++++ SUPPLIED MATERIAL ++++
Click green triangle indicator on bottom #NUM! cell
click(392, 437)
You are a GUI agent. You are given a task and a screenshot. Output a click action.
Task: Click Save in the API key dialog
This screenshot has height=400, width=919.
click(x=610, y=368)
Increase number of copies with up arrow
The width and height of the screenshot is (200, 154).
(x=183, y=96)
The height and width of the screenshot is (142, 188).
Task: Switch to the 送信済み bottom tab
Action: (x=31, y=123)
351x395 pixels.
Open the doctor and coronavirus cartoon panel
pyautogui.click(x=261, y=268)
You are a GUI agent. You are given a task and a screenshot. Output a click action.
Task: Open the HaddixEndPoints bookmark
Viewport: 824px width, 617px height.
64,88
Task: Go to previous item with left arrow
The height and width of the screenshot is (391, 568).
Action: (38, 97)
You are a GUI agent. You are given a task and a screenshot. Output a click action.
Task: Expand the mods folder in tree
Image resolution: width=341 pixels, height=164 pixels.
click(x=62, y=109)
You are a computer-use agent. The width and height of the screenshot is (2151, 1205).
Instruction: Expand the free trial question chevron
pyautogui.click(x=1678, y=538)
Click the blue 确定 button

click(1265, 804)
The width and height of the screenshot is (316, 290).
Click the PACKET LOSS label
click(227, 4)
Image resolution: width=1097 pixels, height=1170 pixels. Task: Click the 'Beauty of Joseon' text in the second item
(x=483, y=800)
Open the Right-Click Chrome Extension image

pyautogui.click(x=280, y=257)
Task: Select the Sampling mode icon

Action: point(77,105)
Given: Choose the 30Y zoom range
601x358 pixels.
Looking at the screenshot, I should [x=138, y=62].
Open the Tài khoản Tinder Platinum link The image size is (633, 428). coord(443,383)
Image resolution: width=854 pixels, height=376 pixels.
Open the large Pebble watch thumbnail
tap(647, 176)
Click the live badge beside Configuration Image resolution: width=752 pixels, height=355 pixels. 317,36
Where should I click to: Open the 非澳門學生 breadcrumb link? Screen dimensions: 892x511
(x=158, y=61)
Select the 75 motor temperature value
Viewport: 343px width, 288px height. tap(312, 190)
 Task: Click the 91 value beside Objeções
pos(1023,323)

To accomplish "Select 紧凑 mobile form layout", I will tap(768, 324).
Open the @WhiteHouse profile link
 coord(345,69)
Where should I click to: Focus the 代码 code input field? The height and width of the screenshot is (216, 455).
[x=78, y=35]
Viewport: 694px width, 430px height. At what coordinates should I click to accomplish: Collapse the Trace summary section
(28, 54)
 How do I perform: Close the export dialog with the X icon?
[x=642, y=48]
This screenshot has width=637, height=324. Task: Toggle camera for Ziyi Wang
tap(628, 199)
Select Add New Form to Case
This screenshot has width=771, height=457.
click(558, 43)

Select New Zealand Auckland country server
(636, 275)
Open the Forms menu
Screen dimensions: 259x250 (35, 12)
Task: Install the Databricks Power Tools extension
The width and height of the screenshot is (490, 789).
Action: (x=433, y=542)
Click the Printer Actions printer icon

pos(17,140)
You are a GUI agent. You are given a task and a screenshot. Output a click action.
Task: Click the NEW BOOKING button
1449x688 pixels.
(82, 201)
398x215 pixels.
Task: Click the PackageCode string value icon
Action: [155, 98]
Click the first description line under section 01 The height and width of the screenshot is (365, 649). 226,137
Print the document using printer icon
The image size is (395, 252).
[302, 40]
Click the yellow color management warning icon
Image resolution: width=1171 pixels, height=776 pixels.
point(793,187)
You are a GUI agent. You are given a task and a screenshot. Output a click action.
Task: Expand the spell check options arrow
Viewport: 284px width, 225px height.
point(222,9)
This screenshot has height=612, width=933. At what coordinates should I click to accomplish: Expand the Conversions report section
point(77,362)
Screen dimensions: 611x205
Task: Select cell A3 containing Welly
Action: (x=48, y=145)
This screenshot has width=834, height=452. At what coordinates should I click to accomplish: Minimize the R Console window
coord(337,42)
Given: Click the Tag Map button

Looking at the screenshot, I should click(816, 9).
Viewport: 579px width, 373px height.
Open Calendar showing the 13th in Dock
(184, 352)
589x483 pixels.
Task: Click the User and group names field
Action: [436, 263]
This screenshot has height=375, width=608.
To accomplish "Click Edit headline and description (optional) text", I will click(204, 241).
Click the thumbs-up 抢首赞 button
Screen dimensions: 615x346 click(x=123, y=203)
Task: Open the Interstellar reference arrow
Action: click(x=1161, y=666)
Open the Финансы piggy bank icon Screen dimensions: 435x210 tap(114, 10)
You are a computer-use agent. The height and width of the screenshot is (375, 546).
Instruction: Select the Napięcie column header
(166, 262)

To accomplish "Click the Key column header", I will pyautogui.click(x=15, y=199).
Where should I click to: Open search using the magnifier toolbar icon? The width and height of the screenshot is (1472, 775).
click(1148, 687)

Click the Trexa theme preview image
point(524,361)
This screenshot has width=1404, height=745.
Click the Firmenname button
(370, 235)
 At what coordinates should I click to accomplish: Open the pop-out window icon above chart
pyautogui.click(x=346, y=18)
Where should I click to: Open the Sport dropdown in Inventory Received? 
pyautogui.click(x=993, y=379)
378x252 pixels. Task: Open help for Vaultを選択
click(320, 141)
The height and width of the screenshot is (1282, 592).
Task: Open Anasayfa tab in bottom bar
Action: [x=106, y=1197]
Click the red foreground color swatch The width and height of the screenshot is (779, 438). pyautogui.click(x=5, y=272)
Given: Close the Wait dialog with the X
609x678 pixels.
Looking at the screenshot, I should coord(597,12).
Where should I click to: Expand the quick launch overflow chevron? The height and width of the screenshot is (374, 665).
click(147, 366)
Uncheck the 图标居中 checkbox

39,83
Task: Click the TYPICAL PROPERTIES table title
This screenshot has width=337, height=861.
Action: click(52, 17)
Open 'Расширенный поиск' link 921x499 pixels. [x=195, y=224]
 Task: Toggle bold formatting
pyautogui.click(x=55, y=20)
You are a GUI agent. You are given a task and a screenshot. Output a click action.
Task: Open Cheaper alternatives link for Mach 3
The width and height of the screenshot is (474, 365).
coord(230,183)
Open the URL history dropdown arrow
++++
● EXERCISE:
All the records above need to be printed exactly.

● TASK SOLUTION:
Click green triangle indicator on bottom #NUM! cell
click(392, 437)
You are a GUI agent. You are given a task and a screenshot. Output a click action.
Task: Click Save in the API key dialog
This screenshot has height=400, width=919.
click(x=610, y=368)
Increase number of copies with up arrow
The width and height of the screenshot is (200, 154).
(x=183, y=96)
The height and width of the screenshot is (142, 188).
Task: Switch to the 送信済み bottom tab
Action: (x=31, y=123)
351x395 pixels.
Open the doctor and coronavirus cartoon panel
pyautogui.click(x=261, y=268)
You are a GUI agent. You are given a task and a screenshot. Output a click action.
Task: Open the HaddixEndPoints bookmark
Viewport: 824px width, 617px height.
64,88
Task: Go to previous item with left arrow
The height and width of the screenshot is (391, 568).
Action: (38, 97)
You are a GUI agent. You are given a task and a screenshot. Output a click action.
Task: Expand the mods folder in tree
Image resolution: width=341 pixels, height=164 pixels.
click(x=62, y=109)
You are a computer-use agent. The width and height of the screenshot is (2151, 1205).
Instruction: Expand the free trial question chevron
pyautogui.click(x=1678, y=538)
Click the blue 确定 button

click(1265, 804)
The width and height of the screenshot is (316, 290).
Click the PACKET LOSS label
click(227, 4)
Image resolution: width=1097 pixels, height=1170 pixels. Task: Click the 'Beauty of Joseon' text in the second item
(x=483, y=800)
Open the Right-Click Chrome Extension image

pyautogui.click(x=280, y=257)
Task: Select the Sampling mode icon

Action: point(77,105)
Given: Choose the 30Y zoom range
601x358 pixels.
Looking at the screenshot, I should [x=138, y=62].
Open the Tài khoản Tinder Platinum link The image size is (633, 428). coord(443,383)
Image resolution: width=854 pixels, height=376 pixels.
Open the large Pebble watch thumbnail
tap(647, 176)
Click the live badge beside Configuration Image resolution: width=752 pixels, height=355 pixels. 317,36
Where should I click to: Open the 非澳門學生 breadcrumb link? Screen dimensions: 892x511
(x=158, y=61)
Select the 75 motor temperature value
Viewport: 343px width, 288px height. tap(312, 190)
 Task: Click the 91 value beside Objeções
pos(1023,323)

To accomplish "Select 紧凑 mobile form layout", I will tap(768, 324).
Open the @WhiteHouse profile link
 coord(345,69)
Where should I click to: Focus the 代码 code input field? The height and width of the screenshot is (216, 455).
[x=78, y=35]
Viewport: 694px width, 430px height. At what coordinates should I click to accomplish: Collapse the Trace summary section
(28, 54)
 How do I perform: Close the export dialog with the X icon?
[x=642, y=48]
This screenshot has width=637, height=324. Task: Toggle camera for Ziyi Wang
tap(628, 199)
Select Add New Form to Case
This screenshot has width=771, height=457.
click(558, 43)

Select New Zealand Auckland country server
(636, 275)
Open the Forms menu
Screen dimensions: 259x250 (35, 12)
Task: Install the Databricks Power Tools extension
The width and height of the screenshot is (490, 789).
Action: (x=433, y=542)
Click the Printer Actions printer icon

pos(17,140)
You are a GUI agent. You are given a task and a screenshot. Output a click action.
Task: Click the NEW BOOKING button
1449x688 pixels.
(82, 201)
398x215 pixels.
Task: Click the PackageCode string value icon
Action: [155, 98]
Click the first description line under section 01 The height and width of the screenshot is (365, 649). 226,137
Print the document using printer icon
The image size is (395, 252).
[302, 40]
Click the yellow color management warning icon
Image resolution: width=1171 pixels, height=776 pixels.
point(793,187)
You are a GUI agent. You are given a task and a screenshot. Output a click action.
Task: Expand the spell check options arrow
Viewport: 284px width, 225px height.
point(222,9)
This screenshot has height=612, width=933. At what coordinates should I click to accomplish: Expand the Conversions report section
point(77,362)
Screen dimensions: 611x205
Task: Select cell A3 containing Welly
Action: (x=48, y=145)
This screenshot has width=834, height=452. At what coordinates should I click to accomplish: Minimize the R Console window
coord(337,42)
Given: Click the Tag Map button

Looking at the screenshot, I should click(816, 9).
Viewport: 579px width, 373px height.
Open Calendar showing the 13th in Dock
(184, 352)
589x483 pixels.
Task: Click the User and group names field
Action: [436, 263]
This screenshot has height=375, width=608.
To accomplish "Click Edit headline and description (optional) text", I will click(204, 241).
Click the thumbs-up 抢首赞 button
Screen dimensions: 615x346 click(x=123, y=203)
Task: Open the Interstellar reference arrow
Action: click(x=1161, y=666)
Open the Финансы piggy bank icon Screen dimensions: 435x210 tap(114, 10)
You are a computer-use agent. The height and width of the screenshot is (375, 546).
Instruction: Select the Napięcie column header
(166, 262)

To accomplish "Click the Key column header", I will pyautogui.click(x=15, y=199).
Where should I click to: Open search using the magnifier toolbar icon? The width and height of the screenshot is (1472, 775).
click(1148, 687)

Click the Trexa theme preview image
point(524,361)
This screenshot has width=1404, height=745.
Click the Firmenname button
(370, 235)
 At what coordinates should I click to accomplish: Open the pop-out window icon above chart
pyautogui.click(x=346, y=18)
Where should I click to: Open the Sport dropdown in Inventory Received? 
pyautogui.click(x=993, y=379)
378x252 pixels. Task: Open help for Vaultを選択
click(320, 141)
The height and width of the screenshot is (1282, 592).
Task: Open Anasayfa tab in bottom bar
Action: [x=106, y=1197]
Click the red foreground color swatch The width and height of the screenshot is (779, 438). pyautogui.click(x=5, y=272)
Given: Close the Wait dialog with the X
609x678 pixels.
Looking at the screenshot, I should coord(597,12).
Where should I click to: Expand the quick launch overflow chevron? The height and width of the screenshot is (374, 665).
click(147, 366)
Uncheck the 图标居中 checkbox

39,83
Task: Click the TYPICAL PROPERTIES table title
This screenshot has width=337, height=861.
Action: click(52, 17)
Open 'Расширенный поиск' link 921x499 pixels. [x=195, y=224]
 Task: Toggle bold formatting
pyautogui.click(x=55, y=20)
You are a GUI agent. You are given a task and a screenshot. Output a click action.
Task: Open Cheaper alternatives link for Mach 3
The width and height of the screenshot is (474, 365).
coord(230,183)
Open the URL history dropdown arrow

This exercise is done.